> _Instructions to follow_:
Find every line in the records below that contains "date", and copy it.

Start of Block

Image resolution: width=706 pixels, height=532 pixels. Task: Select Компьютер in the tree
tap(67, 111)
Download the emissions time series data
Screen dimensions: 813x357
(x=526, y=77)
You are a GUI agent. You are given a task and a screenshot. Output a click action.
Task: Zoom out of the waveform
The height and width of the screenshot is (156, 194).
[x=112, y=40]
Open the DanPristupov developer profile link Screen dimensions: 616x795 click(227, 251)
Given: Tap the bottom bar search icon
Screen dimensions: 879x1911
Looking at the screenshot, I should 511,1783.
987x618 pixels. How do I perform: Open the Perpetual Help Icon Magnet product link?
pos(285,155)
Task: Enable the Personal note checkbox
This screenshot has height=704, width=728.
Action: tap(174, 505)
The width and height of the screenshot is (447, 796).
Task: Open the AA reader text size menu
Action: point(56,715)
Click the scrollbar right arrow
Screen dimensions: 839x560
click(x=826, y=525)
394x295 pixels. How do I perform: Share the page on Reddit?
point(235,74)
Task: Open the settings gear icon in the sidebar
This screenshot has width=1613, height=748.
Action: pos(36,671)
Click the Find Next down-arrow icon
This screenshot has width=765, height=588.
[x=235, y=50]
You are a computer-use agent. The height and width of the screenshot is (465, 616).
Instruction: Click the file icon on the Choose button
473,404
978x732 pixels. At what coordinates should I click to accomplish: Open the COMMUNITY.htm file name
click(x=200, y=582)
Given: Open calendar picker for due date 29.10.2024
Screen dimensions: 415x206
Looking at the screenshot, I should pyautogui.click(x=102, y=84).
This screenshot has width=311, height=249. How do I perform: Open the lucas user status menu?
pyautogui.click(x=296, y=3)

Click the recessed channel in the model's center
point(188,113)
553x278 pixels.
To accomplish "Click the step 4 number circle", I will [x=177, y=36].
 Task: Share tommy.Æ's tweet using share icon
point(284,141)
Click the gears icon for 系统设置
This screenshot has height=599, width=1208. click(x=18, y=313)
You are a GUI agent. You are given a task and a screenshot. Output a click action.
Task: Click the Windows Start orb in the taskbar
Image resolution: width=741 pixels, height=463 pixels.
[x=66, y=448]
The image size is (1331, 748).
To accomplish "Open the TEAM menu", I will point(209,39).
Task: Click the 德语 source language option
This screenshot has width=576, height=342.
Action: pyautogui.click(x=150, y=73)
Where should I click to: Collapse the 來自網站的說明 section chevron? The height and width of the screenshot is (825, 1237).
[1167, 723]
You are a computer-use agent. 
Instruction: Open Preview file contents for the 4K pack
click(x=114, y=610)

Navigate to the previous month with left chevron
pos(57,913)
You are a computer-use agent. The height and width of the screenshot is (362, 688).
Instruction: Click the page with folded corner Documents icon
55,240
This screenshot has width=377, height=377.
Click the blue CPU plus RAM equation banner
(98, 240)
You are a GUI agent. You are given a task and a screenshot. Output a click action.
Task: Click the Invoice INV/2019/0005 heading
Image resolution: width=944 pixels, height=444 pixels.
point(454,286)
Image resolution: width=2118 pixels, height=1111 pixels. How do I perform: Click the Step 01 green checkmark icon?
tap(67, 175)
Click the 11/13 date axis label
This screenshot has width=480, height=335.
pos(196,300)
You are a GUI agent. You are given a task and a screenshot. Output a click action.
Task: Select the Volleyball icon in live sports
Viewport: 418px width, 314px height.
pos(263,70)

End of Block

> _Written reply_:
Given: Open calendar picker for due date 29.10.2024
Click the 11/13 date axis label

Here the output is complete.